The forward AD which actually works is ForwardDiff, and Zygote uses this internally for many things. Whether it can be made to work for your problem is hard to guess, Dual numbers do work with CUDA but probably not for everything. It’s not so clear from your example why reverse mode won’t work; Zygote does by default compute gradients for everything, including data, not just parameters.

RynoLaubscher · July 13, 2021, 5:46pm

Hi @mcabbott, I have used ForwardDiff for the internal gradients before (as shown below) but I always get the Mutating arrays not supported error. The MWE below works perfectly with Zygote.pushforward, but with this I can’t generically broadcast the network layer operations (as shown in my initial example).

using Zygote
using ForwardDiff
using Statistics

X = randn(2, 100)

W1 = randn(10, 2)
b1 = zeros(10)
W2 = randn(10, 10)
b2 = zeros(10)
W3 = randn(2, 10)
b3 = zeros(2)

θ = Zygote.Params([W1, b1, W2, b2, W3, b3])

function model(x)
    h = tanh.(W1 * x .+ b1)
    h = tanh.(W2 * h .+ b2)
    h = W3 * h .+ b3
    h
end

function loss(x)
    ∂o = ForwardDiff.gradient(x -> sum(model(x)), x)
    mean((cos.(x) .- ∂o).^2)
end

∇θ = Zygote.gradient(() -> loss(X), θ)

mcabbott · July 13, 2021, 6:40pm

This code runs, but the use of ForwardDiff.gradient(f, x) within Zygote needs a giant warning sign that it does not track gradient with respect to f, and thus you get zero:

julia> function loss(x)
           ∂o = ForwardDiff.gradient(x -> sum(model(x)), x)
           mean((cos.(x) .- ∂o).^2)
       end
loss (generic function with 1 method)

julia> ∇θ = Zygote.gradient(() -> loss(X), θ)
Grads(...)

julia> ∇θ[W1] == nothing
true

I had plans somewhere to automate the warning, but I don’t think this can be made to track the result. It is a second derivative, and the second derivatives that work best are ForwardDiff over Zygote (e.g. this is how Zygote.hessian works). But to do that, you cannot use implicit Params, so you would have to re-organise things to start with an explicit parameter vector (or several).

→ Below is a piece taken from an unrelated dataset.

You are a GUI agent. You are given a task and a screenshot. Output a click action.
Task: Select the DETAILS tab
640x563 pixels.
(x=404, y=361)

You can also experiment with reverse over reverse. The simplest idea doesn’t work; it’s possible that avoiding implicit paramters would improve this, and it’s possible that using say ReverseDiff + Zygote may improve things.

julia> function loss(x)
           ∂o = sum(gradient(x -> sum(model(x)), x))
           mean((cos.(x) .- ∂o).^2)
       end
loss (generic function with 1 method)

julia> ∇θ = Zygote.gradient(() -> loss(X), θ)
ERROR: Can't differentiate foreigncall expression
Stacktrace:
  [1] error(s::String)
    @ Base ./error.jl:33
  [2] Pullback
    @ ./iddict.jl:102 [inlined]
  [3] (::typeof(∂(get)))(Δ::Nothing)
    @ Zygote ~/.julia/dev/Zygote/src/compiler/interface2.jl:0

RynoLaubscher · July 13, 2021, 7:40pm

Thanks for the detailed response @mcabbott, I will try the ReverseDiff over Zygote strategy you proposed. Thanks.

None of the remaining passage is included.